US, Israel co-wrote Stuxnet against Iran: Snowden
Iran Press TV
Wed Jul 10, 2013 2:14AM GMT
Fugitive US surveillance whistleblower Edward Snowden says the United States and Israel created the Stuxnet computer virus to sabotage Iran’s nuclear energy program.
In an interview with the German weekly Der Spiegel published on Monday, Snowden, who has been holed up in a Moscow airport since June, said the US National Security Agency and Israel “co-wrote” the malware to infiltrate Iran’s nuclear facility networks in 2009 and 2010.
The whistleblower said that the virus was used to change the speed of thousands of gas-spinning centrifuges.
Snowden said that the NSA has a “massive body” called the Foreign Affairs Directorate, through which it cooperates with other entities like Israel on security matters.

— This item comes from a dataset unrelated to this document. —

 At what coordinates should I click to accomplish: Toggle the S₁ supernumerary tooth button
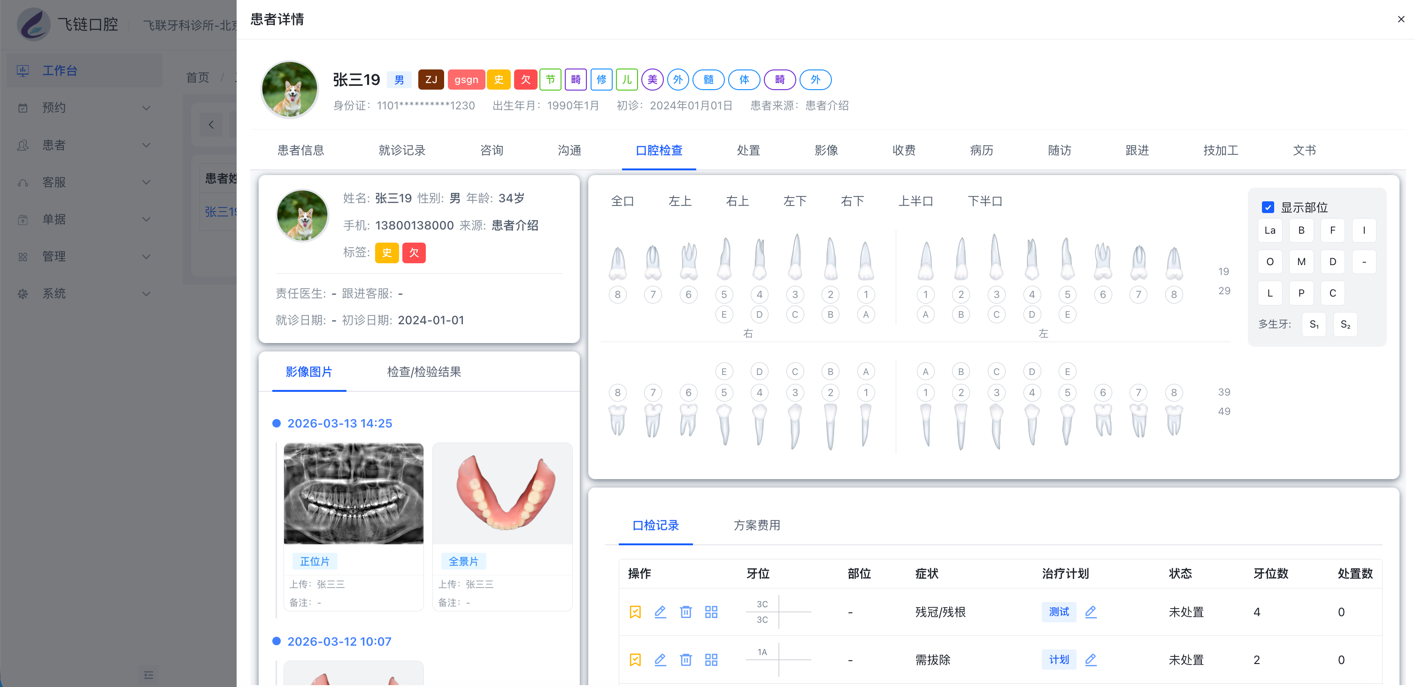pos(1314,325)
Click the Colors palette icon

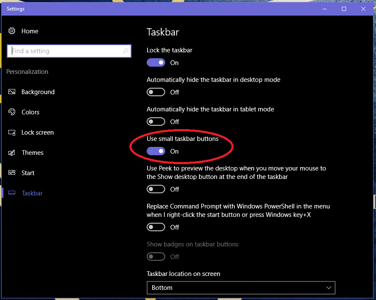click(12, 112)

Earlier in March 2013, a research by a group of independent legal experts at the request of NATO described the cyber attacks on Iran’s nuclear facilities as an “act of force.”
“Acts that kill or injure persons or destroy or damage objects are unambiguously uses of force” and likely violate international law, the research read.
Iranian experts detected and neutralized the malware in time, averting any extensive damage to the country's industrial sites and resources.
In June 2012, The New York Times revealed that US President Barack Obama had secretly ordered the cyber attack with the Stuxnet computer virus.
In addition, a report published by the Washington Post in the same month said that the US and Israel had jointly created the computer virus Flame -- a Stuxnet-like espionage malware -- to spy on Iran.
The United States, Israel, and some of their allies have repeatedly accused Iran of pursuing non-civilian objectives in its nuclear energy program and have used the unfounded accusation as a pretext to impose illegal sanctions on the Islamic Republic.
Iran rejects the allegations, arguing that as a committed signatory to the nuclear Non-Proliferation Treaty (NPT) and a member of the International Atomic Energy Agency (IAEA), it has the right to use nuclear technology for peaceful purposes.
In addition, the IAEA has conducted numerous inspections of Iran’s nuclear facilities but has never found any evidence showing that Iran’s civilian nuclear program has been diverted to nuclear weapons production.